[Source records]
———
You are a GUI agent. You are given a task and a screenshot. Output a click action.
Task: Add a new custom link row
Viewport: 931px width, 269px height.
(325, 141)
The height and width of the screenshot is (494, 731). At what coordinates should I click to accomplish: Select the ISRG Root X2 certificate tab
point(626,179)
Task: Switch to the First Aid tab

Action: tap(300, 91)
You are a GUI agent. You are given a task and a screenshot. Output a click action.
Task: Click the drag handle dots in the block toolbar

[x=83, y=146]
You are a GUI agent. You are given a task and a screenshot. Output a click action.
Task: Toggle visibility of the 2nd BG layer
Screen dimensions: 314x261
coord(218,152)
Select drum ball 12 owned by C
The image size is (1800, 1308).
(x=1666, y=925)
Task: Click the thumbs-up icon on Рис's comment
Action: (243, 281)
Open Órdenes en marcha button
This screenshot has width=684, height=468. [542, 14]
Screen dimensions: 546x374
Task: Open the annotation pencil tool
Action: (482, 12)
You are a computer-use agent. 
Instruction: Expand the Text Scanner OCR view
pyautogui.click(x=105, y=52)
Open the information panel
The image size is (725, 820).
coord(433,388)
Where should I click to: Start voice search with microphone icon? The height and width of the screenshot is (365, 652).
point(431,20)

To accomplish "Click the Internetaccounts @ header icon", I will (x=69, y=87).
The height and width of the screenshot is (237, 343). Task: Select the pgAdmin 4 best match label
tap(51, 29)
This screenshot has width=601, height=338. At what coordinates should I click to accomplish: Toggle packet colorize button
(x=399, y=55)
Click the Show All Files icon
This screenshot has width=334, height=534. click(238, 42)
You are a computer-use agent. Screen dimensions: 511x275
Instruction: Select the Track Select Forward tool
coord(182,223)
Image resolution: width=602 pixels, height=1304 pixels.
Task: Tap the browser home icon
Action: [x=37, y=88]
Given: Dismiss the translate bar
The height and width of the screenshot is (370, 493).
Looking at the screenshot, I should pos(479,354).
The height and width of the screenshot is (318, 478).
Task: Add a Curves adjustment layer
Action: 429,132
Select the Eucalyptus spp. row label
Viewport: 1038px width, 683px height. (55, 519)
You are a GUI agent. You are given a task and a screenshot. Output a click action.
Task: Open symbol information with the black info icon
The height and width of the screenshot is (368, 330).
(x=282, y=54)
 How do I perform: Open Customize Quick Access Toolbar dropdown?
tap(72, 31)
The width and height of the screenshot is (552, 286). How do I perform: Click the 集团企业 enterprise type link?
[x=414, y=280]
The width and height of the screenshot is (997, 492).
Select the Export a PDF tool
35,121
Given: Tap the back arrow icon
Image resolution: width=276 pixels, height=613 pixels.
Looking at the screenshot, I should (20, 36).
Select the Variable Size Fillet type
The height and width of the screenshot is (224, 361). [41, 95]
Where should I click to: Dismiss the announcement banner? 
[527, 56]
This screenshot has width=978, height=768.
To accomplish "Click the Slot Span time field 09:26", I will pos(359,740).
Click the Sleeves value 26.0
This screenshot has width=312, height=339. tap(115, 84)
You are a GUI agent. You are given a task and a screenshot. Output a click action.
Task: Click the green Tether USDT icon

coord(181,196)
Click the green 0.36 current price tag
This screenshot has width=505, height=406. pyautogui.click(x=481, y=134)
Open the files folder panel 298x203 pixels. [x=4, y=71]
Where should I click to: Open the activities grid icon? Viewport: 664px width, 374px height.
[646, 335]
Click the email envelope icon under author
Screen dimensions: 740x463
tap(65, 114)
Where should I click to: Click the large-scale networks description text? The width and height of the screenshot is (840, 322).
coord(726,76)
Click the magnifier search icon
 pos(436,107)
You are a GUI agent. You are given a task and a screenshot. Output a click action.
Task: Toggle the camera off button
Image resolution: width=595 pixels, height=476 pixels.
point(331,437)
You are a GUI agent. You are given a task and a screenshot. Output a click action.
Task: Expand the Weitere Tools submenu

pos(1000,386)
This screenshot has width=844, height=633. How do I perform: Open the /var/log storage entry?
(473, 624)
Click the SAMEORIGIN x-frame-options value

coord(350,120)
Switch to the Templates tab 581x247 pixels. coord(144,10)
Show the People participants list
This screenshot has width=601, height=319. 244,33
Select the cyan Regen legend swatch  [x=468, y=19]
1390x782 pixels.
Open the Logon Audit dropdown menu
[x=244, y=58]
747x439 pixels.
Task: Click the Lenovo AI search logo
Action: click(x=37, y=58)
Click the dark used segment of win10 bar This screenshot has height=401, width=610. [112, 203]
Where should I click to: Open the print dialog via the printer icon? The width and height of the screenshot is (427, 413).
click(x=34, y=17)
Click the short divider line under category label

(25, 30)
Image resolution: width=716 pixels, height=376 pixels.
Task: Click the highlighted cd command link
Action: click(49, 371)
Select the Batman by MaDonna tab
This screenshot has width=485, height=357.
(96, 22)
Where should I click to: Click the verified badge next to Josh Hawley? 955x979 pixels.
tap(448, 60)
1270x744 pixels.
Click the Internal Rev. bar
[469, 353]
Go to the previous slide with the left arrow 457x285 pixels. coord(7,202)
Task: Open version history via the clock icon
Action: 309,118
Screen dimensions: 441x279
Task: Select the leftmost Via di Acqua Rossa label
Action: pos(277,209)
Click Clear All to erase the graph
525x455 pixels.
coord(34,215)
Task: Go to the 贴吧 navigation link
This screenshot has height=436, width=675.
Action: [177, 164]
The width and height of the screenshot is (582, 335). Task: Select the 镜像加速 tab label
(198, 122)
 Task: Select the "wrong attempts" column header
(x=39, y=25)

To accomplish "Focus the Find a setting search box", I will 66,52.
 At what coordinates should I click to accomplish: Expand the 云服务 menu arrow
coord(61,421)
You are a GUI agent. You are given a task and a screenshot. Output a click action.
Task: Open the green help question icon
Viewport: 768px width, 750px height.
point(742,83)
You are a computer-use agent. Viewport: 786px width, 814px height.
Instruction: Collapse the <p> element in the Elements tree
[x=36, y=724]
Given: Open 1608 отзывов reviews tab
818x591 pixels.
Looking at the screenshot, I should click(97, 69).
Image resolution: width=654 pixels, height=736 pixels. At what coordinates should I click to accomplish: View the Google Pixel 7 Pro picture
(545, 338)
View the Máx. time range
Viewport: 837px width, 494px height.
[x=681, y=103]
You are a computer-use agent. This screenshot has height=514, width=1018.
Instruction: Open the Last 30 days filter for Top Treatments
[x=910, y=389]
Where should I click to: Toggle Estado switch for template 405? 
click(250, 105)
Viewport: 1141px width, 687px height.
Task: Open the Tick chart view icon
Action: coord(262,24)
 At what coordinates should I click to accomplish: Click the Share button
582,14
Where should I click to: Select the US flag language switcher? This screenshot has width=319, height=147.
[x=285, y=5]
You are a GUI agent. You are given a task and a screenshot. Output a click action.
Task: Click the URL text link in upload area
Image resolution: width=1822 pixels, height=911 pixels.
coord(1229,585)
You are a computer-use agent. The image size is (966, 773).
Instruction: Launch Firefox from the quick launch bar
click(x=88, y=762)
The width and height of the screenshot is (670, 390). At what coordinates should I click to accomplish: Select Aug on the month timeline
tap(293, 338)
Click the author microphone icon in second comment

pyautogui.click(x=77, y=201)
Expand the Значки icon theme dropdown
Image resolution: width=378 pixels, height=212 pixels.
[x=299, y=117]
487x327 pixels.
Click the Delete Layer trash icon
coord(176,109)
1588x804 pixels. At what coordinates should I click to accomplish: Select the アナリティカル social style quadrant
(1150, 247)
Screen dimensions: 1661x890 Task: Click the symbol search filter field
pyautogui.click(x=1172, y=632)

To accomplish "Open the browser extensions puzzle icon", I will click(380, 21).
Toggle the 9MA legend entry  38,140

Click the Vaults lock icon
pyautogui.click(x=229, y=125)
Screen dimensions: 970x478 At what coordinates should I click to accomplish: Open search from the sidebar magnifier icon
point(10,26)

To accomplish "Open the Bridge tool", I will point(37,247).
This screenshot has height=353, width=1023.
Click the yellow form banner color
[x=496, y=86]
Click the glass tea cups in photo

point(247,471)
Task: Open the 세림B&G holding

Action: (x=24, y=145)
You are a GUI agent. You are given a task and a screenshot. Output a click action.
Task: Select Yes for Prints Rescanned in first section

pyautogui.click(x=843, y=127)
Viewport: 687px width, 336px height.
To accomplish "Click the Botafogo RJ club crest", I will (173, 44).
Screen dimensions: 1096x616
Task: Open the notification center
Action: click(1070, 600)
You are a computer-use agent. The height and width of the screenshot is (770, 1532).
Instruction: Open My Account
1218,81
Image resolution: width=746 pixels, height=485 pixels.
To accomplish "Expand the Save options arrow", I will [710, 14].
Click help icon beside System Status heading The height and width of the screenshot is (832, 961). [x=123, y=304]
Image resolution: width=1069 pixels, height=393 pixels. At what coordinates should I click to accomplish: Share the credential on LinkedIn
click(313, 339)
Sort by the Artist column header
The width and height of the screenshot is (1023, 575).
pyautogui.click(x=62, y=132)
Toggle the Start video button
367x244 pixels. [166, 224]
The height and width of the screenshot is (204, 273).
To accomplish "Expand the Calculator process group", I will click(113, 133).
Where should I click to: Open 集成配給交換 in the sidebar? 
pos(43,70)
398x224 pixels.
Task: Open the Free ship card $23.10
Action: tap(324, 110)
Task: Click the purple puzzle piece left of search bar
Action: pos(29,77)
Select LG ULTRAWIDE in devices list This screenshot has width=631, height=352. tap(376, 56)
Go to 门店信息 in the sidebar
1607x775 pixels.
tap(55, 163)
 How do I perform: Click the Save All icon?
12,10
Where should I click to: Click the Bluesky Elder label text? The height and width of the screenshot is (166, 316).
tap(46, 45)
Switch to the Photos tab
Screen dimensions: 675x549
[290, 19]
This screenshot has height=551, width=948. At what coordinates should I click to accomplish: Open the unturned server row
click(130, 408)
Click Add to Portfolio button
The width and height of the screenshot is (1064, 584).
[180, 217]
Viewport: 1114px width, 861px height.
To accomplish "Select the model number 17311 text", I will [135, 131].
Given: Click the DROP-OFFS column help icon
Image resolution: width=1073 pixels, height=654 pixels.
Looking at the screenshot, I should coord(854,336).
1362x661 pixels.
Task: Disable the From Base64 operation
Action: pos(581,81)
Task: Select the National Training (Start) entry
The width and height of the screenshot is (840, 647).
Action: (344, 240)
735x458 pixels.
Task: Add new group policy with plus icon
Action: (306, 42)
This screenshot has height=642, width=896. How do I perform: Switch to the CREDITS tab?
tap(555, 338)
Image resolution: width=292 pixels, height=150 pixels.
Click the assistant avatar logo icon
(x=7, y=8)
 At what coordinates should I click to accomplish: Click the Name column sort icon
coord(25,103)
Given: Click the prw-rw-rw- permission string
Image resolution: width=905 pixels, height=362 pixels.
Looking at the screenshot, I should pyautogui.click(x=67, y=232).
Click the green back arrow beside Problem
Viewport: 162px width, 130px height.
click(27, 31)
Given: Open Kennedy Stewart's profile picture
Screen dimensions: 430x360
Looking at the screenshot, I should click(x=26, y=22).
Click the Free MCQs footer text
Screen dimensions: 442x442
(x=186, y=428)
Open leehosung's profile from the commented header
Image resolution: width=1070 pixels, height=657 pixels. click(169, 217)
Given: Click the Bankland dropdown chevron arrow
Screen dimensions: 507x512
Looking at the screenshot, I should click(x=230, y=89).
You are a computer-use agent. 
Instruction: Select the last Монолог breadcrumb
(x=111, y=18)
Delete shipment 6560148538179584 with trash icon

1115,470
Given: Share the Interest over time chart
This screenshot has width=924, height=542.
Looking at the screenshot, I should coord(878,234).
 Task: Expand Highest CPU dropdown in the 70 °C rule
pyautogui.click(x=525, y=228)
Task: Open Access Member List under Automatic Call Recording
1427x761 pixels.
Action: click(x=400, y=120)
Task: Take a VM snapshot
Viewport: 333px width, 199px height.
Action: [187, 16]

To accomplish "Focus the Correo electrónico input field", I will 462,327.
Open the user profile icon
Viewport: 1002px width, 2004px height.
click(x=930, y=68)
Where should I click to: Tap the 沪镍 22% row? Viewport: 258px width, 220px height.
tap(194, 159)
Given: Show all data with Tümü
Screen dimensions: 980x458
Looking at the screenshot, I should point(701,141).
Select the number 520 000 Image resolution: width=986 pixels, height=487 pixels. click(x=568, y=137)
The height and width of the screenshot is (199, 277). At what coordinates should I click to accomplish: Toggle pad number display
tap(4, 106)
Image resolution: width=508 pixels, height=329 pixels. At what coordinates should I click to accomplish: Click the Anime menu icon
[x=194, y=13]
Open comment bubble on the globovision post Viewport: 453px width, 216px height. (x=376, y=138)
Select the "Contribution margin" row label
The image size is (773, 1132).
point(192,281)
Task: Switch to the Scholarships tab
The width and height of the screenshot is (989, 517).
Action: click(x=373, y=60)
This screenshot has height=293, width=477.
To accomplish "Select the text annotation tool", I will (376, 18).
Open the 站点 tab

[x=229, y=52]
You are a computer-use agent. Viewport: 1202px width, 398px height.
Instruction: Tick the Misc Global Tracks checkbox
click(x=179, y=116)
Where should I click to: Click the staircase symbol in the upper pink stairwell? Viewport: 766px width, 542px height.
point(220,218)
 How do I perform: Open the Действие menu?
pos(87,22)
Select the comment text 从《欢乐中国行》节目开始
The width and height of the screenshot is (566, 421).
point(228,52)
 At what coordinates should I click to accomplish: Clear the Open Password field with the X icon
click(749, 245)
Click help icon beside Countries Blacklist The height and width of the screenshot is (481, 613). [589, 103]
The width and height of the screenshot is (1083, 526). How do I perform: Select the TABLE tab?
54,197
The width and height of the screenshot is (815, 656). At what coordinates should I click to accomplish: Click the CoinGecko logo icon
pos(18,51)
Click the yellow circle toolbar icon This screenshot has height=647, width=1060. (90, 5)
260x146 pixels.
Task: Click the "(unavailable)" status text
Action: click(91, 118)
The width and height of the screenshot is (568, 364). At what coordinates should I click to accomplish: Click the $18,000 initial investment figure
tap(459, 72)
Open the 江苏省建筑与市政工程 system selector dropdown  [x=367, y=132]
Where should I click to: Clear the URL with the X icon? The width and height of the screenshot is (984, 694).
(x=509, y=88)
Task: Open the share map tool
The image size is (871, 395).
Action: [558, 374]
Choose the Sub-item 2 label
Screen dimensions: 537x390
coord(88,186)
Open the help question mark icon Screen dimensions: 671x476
———
**TASK BRIEF**
Could you copy exactly the lines from the first line of the records above through the line containing "You are a computer-use agent. Screen", both included, and nothing else?

**TASK SOLUTION**
You are a GUI agent. You are given a task and a screenshot. Output a click action.
Task: Add a new custom link row
Viewport: 931px width, 269px height.
(325, 141)
The height and width of the screenshot is (494, 731). At what coordinates should I click to accomplish: Select the ISRG Root X2 certificate tab
point(626,179)
Task: Switch to the First Aid tab

Action: tap(300, 91)
You are a GUI agent. You are given a task and a screenshot. Output a click action.
Task: Click the drag handle dots in the block toolbar

[x=83, y=146]
You are a GUI agent. You are given a task and a screenshot. Output a click action.
Task: Toggle visibility of the 2nd BG layer
Screen dimensions: 314x261
coord(218,152)
Select drum ball 12 owned by C
The image size is (1800, 1308).
(x=1666, y=925)
Task: Click the thumbs-up icon on Рис's comment
Action: (243, 281)
Open Órdenes en marcha button
This screenshot has width=684, height=468. [542, 14]
Screen dimensions: 546x374
Task: Open the annotation pencil tool
Action: (482, 12)
You are a computer-use agent. 
Instruction: Expand the Text Scanner OCR view
pyautogui.click(x=105, y=52)
Open the information panel
The image size is (725, 820).
coord(433,388)
Where should I click to: Start voice search with microphone icon? The height and width of the screenshot is (365, 652).
point(431,20)

To accomplish "Click the Internetaccounts @ header icon", I will (x=69, y=87).
The height and width of the screenshot is (237, 343). Task: Select the pgAdmin 4 best match label
tap(51, 29)
This screenshot has width=601, height=338. At what coordinates should I click to accomplish: Toggle packet colorize button
(x=399, y=55)
Click the Show All Files icon
This screenshot has width=334, height=534. click(238, 42)
You are a computer-use agent. Screen dimensions: 511x275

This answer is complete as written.